### DESCRIPCIÓN DEL EJERCICIO
Repite sin cambios el tramo del listado que va desde la línea que contiene "Given: Click the 'Glioma' output result text" hasta la línea que contiene "tap(180, 211)", ambas incluidas.

****************

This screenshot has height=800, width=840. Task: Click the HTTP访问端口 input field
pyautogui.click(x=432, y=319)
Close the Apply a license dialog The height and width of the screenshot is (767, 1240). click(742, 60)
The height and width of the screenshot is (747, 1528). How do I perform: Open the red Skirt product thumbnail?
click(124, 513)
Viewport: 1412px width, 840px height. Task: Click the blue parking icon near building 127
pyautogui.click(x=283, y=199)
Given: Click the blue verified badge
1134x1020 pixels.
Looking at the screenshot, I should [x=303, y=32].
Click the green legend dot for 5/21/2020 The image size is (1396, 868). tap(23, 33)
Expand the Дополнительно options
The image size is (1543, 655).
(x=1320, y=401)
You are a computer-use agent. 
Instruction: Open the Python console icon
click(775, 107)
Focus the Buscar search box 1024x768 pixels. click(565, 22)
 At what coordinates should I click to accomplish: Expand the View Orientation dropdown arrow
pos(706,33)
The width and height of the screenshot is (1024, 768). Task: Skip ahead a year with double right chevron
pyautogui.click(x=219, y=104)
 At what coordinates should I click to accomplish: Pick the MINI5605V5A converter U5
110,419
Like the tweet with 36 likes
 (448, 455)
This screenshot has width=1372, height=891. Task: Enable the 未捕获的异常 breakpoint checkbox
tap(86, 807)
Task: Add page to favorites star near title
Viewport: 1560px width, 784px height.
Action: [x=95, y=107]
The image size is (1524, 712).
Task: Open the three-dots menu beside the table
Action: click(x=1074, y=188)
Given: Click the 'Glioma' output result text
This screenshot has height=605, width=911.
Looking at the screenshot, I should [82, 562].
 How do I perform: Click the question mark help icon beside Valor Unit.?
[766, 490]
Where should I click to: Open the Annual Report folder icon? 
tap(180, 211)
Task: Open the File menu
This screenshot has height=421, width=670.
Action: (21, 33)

****************

### SOLUCIÓN DE LA TAREA
Given: Click the 'Glioma' output result text
This screenshot has height=605, width=911.
Looking at the screenshot, I should [82, 562].
 How do I perform: Click the question mark help icon beside Valor Unit.?
[766, 490]
Where should I click to: Open the Annual Report folder icon? 
tap(180, 211)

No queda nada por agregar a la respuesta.